--- Input records Enclosed Below ---
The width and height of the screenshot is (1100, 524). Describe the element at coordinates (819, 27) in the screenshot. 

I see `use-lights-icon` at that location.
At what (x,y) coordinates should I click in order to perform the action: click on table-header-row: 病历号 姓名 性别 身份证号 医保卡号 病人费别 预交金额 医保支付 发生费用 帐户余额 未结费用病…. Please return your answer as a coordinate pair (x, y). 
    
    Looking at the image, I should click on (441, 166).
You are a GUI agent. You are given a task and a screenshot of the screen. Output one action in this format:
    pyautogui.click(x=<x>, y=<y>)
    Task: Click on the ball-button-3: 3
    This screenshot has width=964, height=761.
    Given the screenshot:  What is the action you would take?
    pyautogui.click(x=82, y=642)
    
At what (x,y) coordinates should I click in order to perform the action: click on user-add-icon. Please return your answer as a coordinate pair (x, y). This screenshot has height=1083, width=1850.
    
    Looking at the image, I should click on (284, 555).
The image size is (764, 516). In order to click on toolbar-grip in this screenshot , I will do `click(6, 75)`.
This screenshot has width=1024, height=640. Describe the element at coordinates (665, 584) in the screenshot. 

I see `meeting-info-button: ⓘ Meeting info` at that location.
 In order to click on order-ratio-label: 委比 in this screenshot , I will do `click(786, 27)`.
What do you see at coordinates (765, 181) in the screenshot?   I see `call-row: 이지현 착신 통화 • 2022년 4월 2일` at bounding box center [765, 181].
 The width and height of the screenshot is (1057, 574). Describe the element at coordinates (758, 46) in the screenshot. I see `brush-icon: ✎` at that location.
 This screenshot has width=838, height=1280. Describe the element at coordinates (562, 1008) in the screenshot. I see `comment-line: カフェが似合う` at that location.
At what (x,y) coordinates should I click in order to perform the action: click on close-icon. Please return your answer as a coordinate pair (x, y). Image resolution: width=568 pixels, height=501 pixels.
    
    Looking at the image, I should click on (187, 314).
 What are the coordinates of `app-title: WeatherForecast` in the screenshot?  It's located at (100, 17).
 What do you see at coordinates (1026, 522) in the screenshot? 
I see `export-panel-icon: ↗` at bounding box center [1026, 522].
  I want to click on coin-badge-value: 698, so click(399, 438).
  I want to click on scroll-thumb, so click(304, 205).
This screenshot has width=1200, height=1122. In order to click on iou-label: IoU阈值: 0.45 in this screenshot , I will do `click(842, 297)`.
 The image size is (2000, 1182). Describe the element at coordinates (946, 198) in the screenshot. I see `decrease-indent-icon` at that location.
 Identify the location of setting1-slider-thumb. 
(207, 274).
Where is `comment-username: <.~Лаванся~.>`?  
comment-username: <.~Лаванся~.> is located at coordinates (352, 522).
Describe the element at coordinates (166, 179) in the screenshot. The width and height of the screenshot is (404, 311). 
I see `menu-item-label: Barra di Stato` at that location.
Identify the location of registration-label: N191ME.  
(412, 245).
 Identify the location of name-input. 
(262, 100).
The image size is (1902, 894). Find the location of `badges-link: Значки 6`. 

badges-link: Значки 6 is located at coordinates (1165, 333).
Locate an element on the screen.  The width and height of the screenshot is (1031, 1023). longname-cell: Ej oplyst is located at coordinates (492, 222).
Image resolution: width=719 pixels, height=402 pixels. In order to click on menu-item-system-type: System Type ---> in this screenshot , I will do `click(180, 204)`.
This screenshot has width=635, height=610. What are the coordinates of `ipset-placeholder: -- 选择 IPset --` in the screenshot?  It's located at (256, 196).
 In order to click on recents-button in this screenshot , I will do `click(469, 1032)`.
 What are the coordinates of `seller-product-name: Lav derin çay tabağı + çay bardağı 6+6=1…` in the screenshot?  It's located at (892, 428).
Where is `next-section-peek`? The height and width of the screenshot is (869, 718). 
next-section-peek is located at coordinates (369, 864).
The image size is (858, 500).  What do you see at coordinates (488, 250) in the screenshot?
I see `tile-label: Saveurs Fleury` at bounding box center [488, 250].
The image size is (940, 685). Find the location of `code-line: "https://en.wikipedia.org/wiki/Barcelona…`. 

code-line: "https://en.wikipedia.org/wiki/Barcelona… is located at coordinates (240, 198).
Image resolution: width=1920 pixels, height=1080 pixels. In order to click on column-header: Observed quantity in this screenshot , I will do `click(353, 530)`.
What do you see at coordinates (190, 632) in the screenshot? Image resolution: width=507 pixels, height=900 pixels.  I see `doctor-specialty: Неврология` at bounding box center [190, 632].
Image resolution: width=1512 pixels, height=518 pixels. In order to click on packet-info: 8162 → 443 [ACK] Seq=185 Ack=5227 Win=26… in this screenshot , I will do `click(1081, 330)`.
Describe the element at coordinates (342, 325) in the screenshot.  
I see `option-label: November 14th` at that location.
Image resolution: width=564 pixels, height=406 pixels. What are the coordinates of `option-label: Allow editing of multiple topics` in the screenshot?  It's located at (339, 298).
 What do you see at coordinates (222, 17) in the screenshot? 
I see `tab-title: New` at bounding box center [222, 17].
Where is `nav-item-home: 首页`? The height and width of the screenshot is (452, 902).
--- End of Enclosed Input records ---
What is being asked → Please reproduce every line of the listing above without changing anything.

Output below →
The width and height of the screenshot is (1100, 524). Describe the element at coordinates (819, 27) in the screenshot. 

I see `use-lights-icon` at that location.
At what (x,y) coordinates should I click in order to perform the action: click on table-header-row: 病历号 姓名 性别 身份证号 医保卡号 病人费别 预交金额 医保支付 发生费用 帐户余额 未结费用病…. Please return your answer as a coordinate pair (x, y). 
    
    Looking at the image, I should click on (441, 166).
You are a GUI agent. You are given a task and a screenshot of the screen. Output one action in this format:
    pyautogui.click(x=<x>, y=<y>)
    Task: Click on the ball-button-3: 3
    This screenshot has width=964, height=761.
    Given the screenshot:  What is the action you would take?
    pyautogui.click(x=82, y=642)
    
At what (x,y) coordinates should I click in order to perform the action: click on user-add-icon. Please return your answer as a coordinate pair (x, y). This screenshot has height=1083, width=1850.
    
    Looking at the image, I should click on (284, 555).
The image size is (764, 516). In order to click on toolbar-grip in this screenshot , I will do `click(6, 75)`.
This screenshot has width=1024, height=640. Describe the element at coordinates (665, 584) in the screenshot. 

I see `meeting-info-button: ⓘ Meeting info` at that location.
 In order to click on order-ratio-label: 委比 in this screenshot , I will do `click(786, 27)`.
What do you see at coordinates (765, 181) in the screenshot?   I see `call-row: 이지현 착신 통화 • 2022년 4월 2일` at bounding box center [765, 181].
 The width and height of the screenshot is (1057, 574). Describe the element at coordinates (758, 46) in the screenshot. I see `brush-icon: ✎` at that location.
 This screenshot has width=838, height=1280. Describe the element at coordinates (562, 1008) in the screenshot. I see `comment-line: カフェが似合う` at that location.
At what (x,y) coordinates should I click in order to perform the action: click on close-icon. Please return your answer as a coordinate pair (x, y). Image resolution: width=568 pixels, height=501 pixels.
    
    Looking at the image, I should click on (187, 314).
 What are the coordinates of `app-title: WeatherForecast` in the screenshot?  It's located at (100, 17).
 What do you see at coordinates (1026, 522) in the screenshot? 
I see `export-panel-icon: ↗` at bounding box center [1026, 522].
  I want to click on coin-badge-value: 698, so click(399, 438).
  I want to click on scroll-thumb, so click(304, 205).
This screenshot has width=1200, height=1122. In order to click on iou-label: IoU阈值: 0.45 in this screenshot , I will do `click(842, 297)`.
 The image size is (2000, 1182). Describe the element at coordinates (946, 198) in the screenshot. I see `decrease-indent-icon` at that location.
 Identify the location of setting1-slider-thumb. 
(207, 274).
Where is `comment-username: <.~Лаванся~.>`?  
comment-username: <.~Лаванся~.> is located at coordinates (352, 522).
Describe the element at coordinates (166, 179) in the screenshot. The width and height of the screenshot is (404, 311). 
I see `menu-item-label: Barra di Stato` at that location.
Identify the location of registration-label: N191ME.  
(412, 245).
 Identify the location of name-input. 
(262, 100).
The image size is (1902, 894). Find the location of `badges-link: Значки 6`. 

badges-link: Значки 6 is located at coordinates (1165, 333).
Locate an element on the screen.  The width and height of the screenshot is (1031, 1023). longname-cell: Ej oplyst is located at coordinates (492, 222).
Image resolution: width=719 pixels, height=402 pixels. In order to click on menu-item-system-type: System Type ---> in this screenshot , I will do `click(180, 204)`.
This screenshot has width=635, height=610. What are the coordinates of `ipset-placeholder: -- 选择 IPset --` in the screenshot?  It's located at (256, 196).
 In order to click on recents-button in this screenshot , I will do `click(469, 1032)`.
 What are the coordinates of `seller-product-name: Lav derin çay tabağı + çay bardağı 6+6=1…` in the screenshot?  It's located at (892, 428).
Where is `next-section-peek`? The height and width of the screenshot is (869, 718). 
next-section-peek is located at coordinates (369, 864).
The image size is (858, 500).  What do you see at coordinates (488, 250) in the screenshot?
I see `tile-label: Saveurs Fleury` at bounding box center [488, 250].
The image size is (940, 685). Find the location of `code-line: "https://en.wikipedia.org/wiki/Barcelona…`. 

code-line: "https://en.wikipedia.org/wiki/Barcelona… is located at coordinates (240, 198).
Image resolution: width=1920 pixels, height=1080 pixels. In order to click on column-header: Observed quantity in this screenshot , I will do `click(353, 530)`.
What do you see at coordinates (190, 632) in the screenshot? Image resolution: width=507 pixels, height=900 pixels.  I see `doctor-specialty: Неврология` at bounding box center [190, 632].
Image resolution: width=1512 pixels, height=518 pixels. In order to click on packet-info: 8162 → 443 [ACK] Seq=185 Ack=5227 Win=26… in this screenshot , I will do `click(1081, 330)`.
Describe the element at coordinates (342, 325) in the screenshot.  
I see `option-label: November 14th` at that location.
Image resolution: width=564 pixels, height=406 pixels. What are the coordinates of `option-label: Allow editing of multiple topics` in the screenshot?  It's located at (339, 298).
 What do you see at coordinates (222, 17) in the screenshot? 
I see `tab-title: New` at bounding box center [222, 17].
Where is `nav-item-home: 首页`? The height and width of the screenshot is (452, 902).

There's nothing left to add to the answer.